[[ DATA, beginning ]]

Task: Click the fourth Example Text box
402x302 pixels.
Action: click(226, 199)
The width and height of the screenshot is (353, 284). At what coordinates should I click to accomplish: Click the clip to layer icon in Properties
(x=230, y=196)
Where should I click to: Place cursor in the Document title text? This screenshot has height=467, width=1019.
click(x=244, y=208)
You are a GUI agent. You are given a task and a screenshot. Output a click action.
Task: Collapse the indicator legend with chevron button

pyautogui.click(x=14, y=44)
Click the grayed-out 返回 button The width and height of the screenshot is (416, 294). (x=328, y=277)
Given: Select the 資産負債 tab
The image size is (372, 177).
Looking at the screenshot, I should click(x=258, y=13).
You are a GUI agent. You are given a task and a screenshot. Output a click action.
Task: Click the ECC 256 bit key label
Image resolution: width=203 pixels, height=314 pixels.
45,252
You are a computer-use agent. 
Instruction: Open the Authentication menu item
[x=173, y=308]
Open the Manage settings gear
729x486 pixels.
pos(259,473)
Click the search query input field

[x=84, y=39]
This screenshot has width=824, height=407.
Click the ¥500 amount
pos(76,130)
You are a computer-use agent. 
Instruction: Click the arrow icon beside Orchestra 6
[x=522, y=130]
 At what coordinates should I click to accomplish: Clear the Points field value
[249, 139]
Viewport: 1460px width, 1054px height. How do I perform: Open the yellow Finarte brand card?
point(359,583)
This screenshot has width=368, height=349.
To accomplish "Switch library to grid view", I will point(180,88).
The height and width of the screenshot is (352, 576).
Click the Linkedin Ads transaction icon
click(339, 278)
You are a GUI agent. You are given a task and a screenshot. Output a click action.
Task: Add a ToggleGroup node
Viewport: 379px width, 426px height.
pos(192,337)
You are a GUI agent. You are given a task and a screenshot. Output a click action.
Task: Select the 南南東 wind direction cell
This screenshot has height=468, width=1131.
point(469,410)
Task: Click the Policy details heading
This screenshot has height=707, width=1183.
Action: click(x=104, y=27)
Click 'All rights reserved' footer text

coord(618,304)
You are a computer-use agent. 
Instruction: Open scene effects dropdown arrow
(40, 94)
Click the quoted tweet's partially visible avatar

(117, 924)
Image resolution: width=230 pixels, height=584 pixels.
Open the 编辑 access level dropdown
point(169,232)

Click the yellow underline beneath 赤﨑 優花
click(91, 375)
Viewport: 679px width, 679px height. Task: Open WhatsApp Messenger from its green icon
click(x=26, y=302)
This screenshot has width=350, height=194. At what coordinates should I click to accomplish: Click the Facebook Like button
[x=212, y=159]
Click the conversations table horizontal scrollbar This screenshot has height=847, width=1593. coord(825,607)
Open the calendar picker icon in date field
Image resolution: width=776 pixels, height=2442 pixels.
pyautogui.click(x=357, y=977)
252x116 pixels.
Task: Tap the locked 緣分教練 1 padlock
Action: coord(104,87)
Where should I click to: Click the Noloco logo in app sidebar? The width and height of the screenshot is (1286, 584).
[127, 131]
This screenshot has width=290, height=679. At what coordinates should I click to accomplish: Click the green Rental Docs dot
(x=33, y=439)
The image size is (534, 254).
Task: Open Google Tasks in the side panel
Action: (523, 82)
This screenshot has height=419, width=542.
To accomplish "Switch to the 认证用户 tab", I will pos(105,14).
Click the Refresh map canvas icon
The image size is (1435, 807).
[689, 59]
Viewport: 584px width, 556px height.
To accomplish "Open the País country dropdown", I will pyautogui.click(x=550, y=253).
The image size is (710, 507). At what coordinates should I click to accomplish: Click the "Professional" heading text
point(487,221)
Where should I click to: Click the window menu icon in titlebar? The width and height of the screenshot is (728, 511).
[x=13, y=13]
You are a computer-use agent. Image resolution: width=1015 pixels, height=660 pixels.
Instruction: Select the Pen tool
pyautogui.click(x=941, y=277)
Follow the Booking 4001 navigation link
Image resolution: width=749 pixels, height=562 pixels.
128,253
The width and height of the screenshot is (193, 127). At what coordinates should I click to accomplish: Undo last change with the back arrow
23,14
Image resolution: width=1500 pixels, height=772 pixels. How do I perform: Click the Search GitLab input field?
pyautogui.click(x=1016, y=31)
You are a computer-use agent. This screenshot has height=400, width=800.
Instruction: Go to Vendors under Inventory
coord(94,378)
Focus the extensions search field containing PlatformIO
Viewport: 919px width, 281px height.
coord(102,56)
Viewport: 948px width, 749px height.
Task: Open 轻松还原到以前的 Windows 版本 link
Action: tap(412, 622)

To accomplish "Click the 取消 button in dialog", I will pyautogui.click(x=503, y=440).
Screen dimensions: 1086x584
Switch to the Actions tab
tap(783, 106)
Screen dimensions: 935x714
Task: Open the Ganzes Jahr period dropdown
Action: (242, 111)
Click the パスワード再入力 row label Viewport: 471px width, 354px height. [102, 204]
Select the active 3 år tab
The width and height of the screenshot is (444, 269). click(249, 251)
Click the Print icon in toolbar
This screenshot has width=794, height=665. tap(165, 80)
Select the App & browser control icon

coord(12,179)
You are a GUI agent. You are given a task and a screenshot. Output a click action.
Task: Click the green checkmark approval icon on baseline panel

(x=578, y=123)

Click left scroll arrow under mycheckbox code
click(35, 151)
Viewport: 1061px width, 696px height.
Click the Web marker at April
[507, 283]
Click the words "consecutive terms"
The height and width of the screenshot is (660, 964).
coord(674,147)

[[ DATA, end ]]

REQUIREMENT: Transcribe every line of the records exactly, please.

RESPONSE TO THE EXERCISE:
Task: Click the fourth Example Text box
402x302 pixels.
Action: click(226, 199)
The width and height of the screenshot is (353, 284). At what coordinates should I click to accomplish: Click the clip to layer icon in Properties
(x=230, y=196)
Where should I click to: Place cursor in the Document title text? This screenshot has height=467, width=1019.
click(x=244, y=208)
You are a GUI agent. You are given a task and a screenshot. Output a click action.
Task: Collapse the indicator legend with chevron button

pyautogui.click(x=14, y=44)
Click the grayed-out 返回 button The width and height of the screenshot is (416, 294). (x=328, y=277)
Given: Select the 資産負債 tab
The image size is (372, 177).
Looking at the screenshot, I should click(x=258, y=13).
You are a GUI agent. You are given a task and a screenshot. Output a click action.
Task: Click the ECC 256 bit key label
Image resolution: width=203 pixels, height=314 pixels.
45,252
You are a computer-use agent. 
Instruction: Open the Authentication menu item
[x=173, y=308]
Open the Manage settings gear
729x486 pixels.
pos(259,473)
Click the search query input field

[x=84, y=39]
This screenshot has width=824, height=407.
Click the ¥500 amount
pos(76,130)
You are a computer-use agent. 
Instruction: Click the arrow icon beside Orchestra 6
[x=522, y=130]
 At what coordinates should I click to accomplish: Clear the Points field value
[249, 139]
Viewport: 1460px width, 1054px height. How do I perform: Open the yellow Finarte brand card?
point(359,583)
This screenshot has width=368, height=349.
To accomplish "Switch library to grid view", I will point(180,88).
The height and width of the screenshot is (352, 576).
Click the Linkedin Ads transaction icon
click(339, 278)
You are a GUI agent. You are given a task and a screenshot. Output a click action.
Task: Add a ToggleGroup node
Viewport: 379px width, 426px height.
pos(192,337)
You are a GUI agent. You are given a task and a screenshot. Output a click action.
Task: Select the 南南東 wind direction cell
This screenshot has height=468, width=1131.
point(469,410)
Task: Click the Policy details heading
This screenshot has height=707, width=1183.
Action: click(x=104, y=27)
Click 'All rights reserved' footer text

coord(618,304)
You are a computer-use agent. 
Instruction: Open scene effects dropdown arrow
(40, 94)
Click the quoted tweet's partially visible avatar

(117, 924)
Image resolution: width=230 pixels, height=584 pixels.
Open the 编辑 access level dropdown
point(169,232)

Click the yellow underline beneath 赤﨑 優花
click(91, 375)
Viewport: 679px width, 679px height. Task: Open WhatsApp Messenger from its green icon
click(x=26, y=302)
This screenshot has width=350, height=194. At what coordinates should I click to accomplish: Click the Facebook Like button
[x=212, y=159]
Click the conversations table horizontal scrollbar This screenshot has height=847, width=1593. coord(825,607)
Open the calendar picker icon in date field
Image resolution: width=776 pixels, height=2442 pixels.
pyautogui.click(x=357, y=977)
252x116 pixels.
Task: Tap the locked 緣分教練 1 padlock
Action: coord(104,87)
Where should I click to: Click the Noloco logo in app sidebar? The width and height of the screenshot is (1286, 584).
[127, 131]
This screenshot has width=290, height=679. At what coordinates should I click to accomplish: Click the green Rental Docs dot
(x=33, y=439)
The image size is (534, 254).
Task: Open Google Tasks in the side panel
Action: (523, 82)
This screenshot has height=419, width=542.
To accomplish "Switch to the 认证用户 tab", I will pos(105,14).
Click the Refresh map canvas icon
The image size is (1435, 807).
[689, 59]
Viewport: 584px width, 556px height.
To accomplish "Open the País country dropdown", I will pyautogui.click(x=550, y=253).
The image size is (710, 507). At what coordinates should I click to accomplish: Click the "Professional" heading text
point(487,221)
Where should I click to: Click the window menu icon in titlebar? The width and height of the screenshot is (728, 511).
[x=13, y=13]
You are a computer-use agent. Image resolution: width=1015 pixels, height=660 pixels.
Instruction: Select the Pen tool
pyautogui.click(x=941, y=277)
Follow the Booking 4001 navigation link
Image resolution: width=749 pixels, height=562 pixels.
128,253
The width and height of the screenshot is (193, 127). At what coordinates should I click to accomplish: Undo last change with the back arrow
23,14
Image resolution: width=1500 pixels, height=772 pixels. How do I perform: Click the Search GitLab input field?
pyautogui.click(x=1016, y=31)
You are a computer-use agent. This screenshot has height=400, width=800.
Instruction: Go to Vendors under Inventory
coord(94,378)
Focus the extensions search field containing PlatformIO
Viewport: 919px width, 281px height.
coord(102,56)
Viewport: 948px width, 749px height.
Task: Open 轻松还原到以前的 Windows 版本 link
Action: tap(412, 622)

To accomplish "Click the 取消 button in dialog", I will pyautogui.click(x=503, y=440).
Screen dimensions: 1086x584
Switch to the Actions tab
tap(783, 106)
Screen dimensions: 935x714
Task: Open the Ganzes Jahr period dropdown
Action: (242, 111)
Click the パスワード再入力 row label Viewport: 471px width, 354px height. [102, 204]
Select the active 3 år tab
The width and height of the screenshot is (444, 269). click(249, 251)
Click the Print icon in toolbar
This screenshot has width=794, height=665. tap(165, 80)
Select the App & browser control icon

coord(12,179)
You are a GUI agent. You are given a task and a screenshot. Output a click action.
Task: Click the green checkmark approval icon on baseline panel

(x=578, y=123)

Click left scroll arrow under mycheckbox code
click(35, 151)
Viewport: 1061px width, 696px height.
Click the Web marker at April
[507, 283]
Click the words "consecutive terms"
The height and width of the screenshot is (660, 964).
coord(674,147)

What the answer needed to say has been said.